Materials were brought to the site from around the world. There was slate from Wales, iron and ceramics from France, mosaics from Belgium, marble from Italy, twenty tons of glass from France, Venetian glass, bricks from Marseille, Huan pine and Tasmanian blackwood from Australia, Douglas fir from North America and many more European and tropical woods. Kauri came from North Island and stone from Oamaru. These New Zealand and imported materials all came into Port Chalmers by sailing ship. Orders and other communications would have taken many months to reach their destinations by the same method. Once in Port Chalmers, the materials were punted across the harbour and brought up the steep hill from Broad Bay by ox-drawn sleds.

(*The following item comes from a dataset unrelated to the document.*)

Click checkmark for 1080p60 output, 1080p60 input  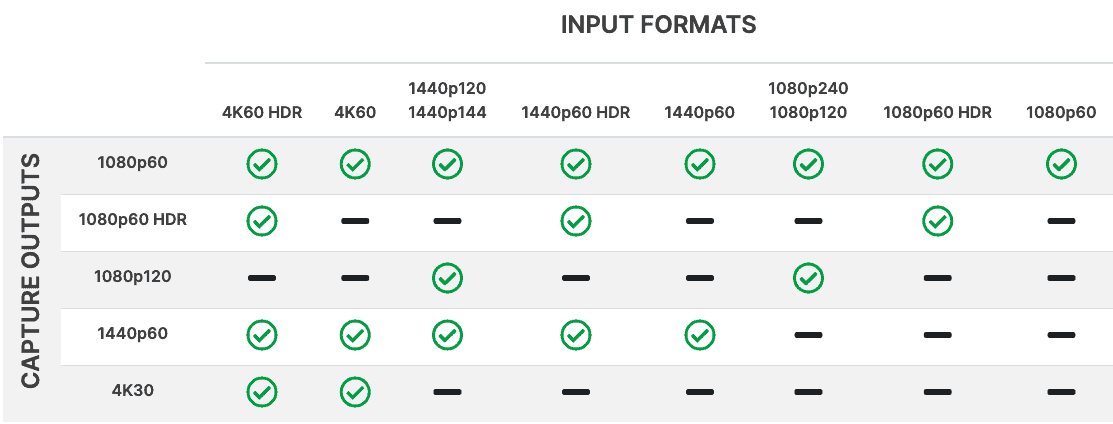tap(1061, 164)
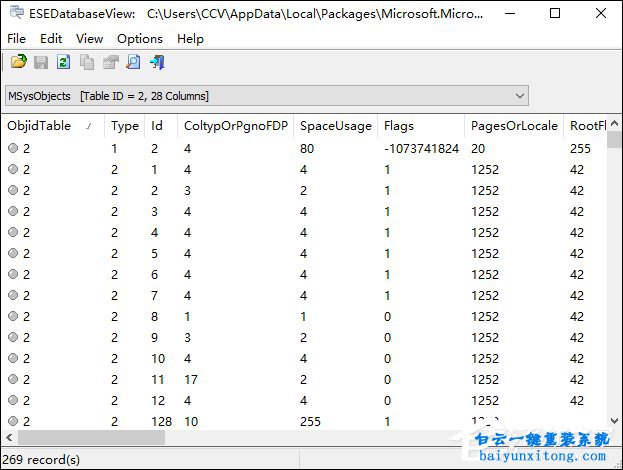Image resolution: width=623 pixels, height=470 pixels.
Task: Open the Help menu
Action: [x=190, y=38]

Apart from the Oamaru stone, most of the stone for the castle came from the Otago Peninsula. The verandahs were glassed in to reduce the castle exposure to the elements. Shelter trees were planted on what is now the ballroom lawn. Stone for the main building came from a quarry on Harbour Cone, but the gold coloured sandstone of the ballroom came from a quarry on William’s own estate. This was added in 1886 designed by the architects Mason and Wales, built as a birthday present for William’s daughter Kate.

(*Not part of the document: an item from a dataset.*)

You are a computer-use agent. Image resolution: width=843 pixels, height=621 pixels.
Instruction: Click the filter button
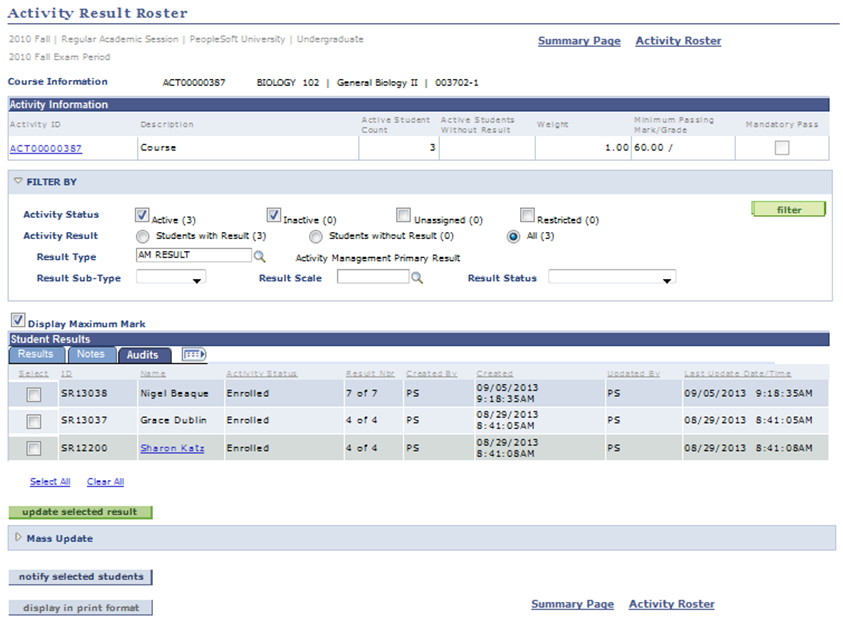pos(788,209)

This engraving is the earliest image of Larnach Castle. Harbour Cone and Mount Charles are the land forms on the right. To the left of the castle is a flag staff that soon blew down. Beyond in the distance is Otago Harbour.
William with his granddaughter Gretchen – seated and friends, in the walk-through arboretum. Second son Douglas and friends enjoy a picnic in the castle grounds. We would like to think the castle saw a little fun back in those days.

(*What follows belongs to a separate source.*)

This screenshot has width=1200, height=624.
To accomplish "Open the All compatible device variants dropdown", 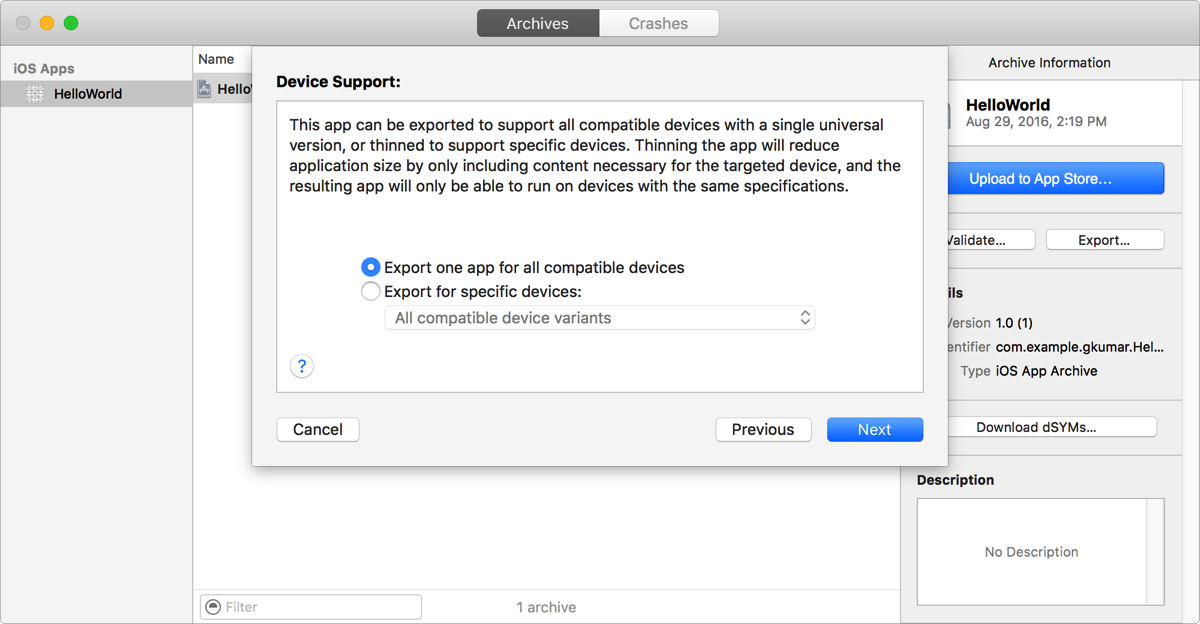I will tap(600, 318).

1900: Auction of furniture and chattels. Used as a holiday retreat for nuns.
1906: Government buys Castle for three thousand pounds. Castle then used as a hospital for mental patients and for shell-shocked soldiers.
1918: Castle vacant - suffered much theft and vandalism.
1927: Mr. Jackson Purdie purchased the Castle and spent a large sum of money restoring buildings and grounds. The Castle became a showplace filled with antiques. Electricity connected. Mrs. Purdie works hard in the garden.
1939: Mr. Purdie, with failing health, decides to sell - no interest - so contemplates demolishing the building and selling the materials.
1940: Castle goes to auction; bought by Mr. Armstrong for one thousand, two hundred and fifty pounds.
1941: Sold to Mr. Stedman. During WWII over eighty US soldiers are billeted here.
1959: Mrs. Empson purchased the Castle.
1967: The castle had been left alone to be beaten by the elements, the roof leaked and the graffiti was the only sign that anyone visited. Margaret Barker and her husband - the late Barry, drove up to the castle whilst on a touring holiday, they stopped their van, fell in love there and then and bought the derelict castle and ruined gardens. The ballroom had been used as winter quarters for sheep and all the furniture had long gone.
The Barkers wish was to restore and secure the survival of the historic buildings, in their early days they did much work themselves, there are pictures of Margaret sanding and varnishing as her father had taught her. It was also their home, where their children Norcombe and Sophie grew up. The family work to promote the castle and the visitors’ admission is used to upkeep the castle and grounds. The next generation is growing, so for now the castle is in safe hands.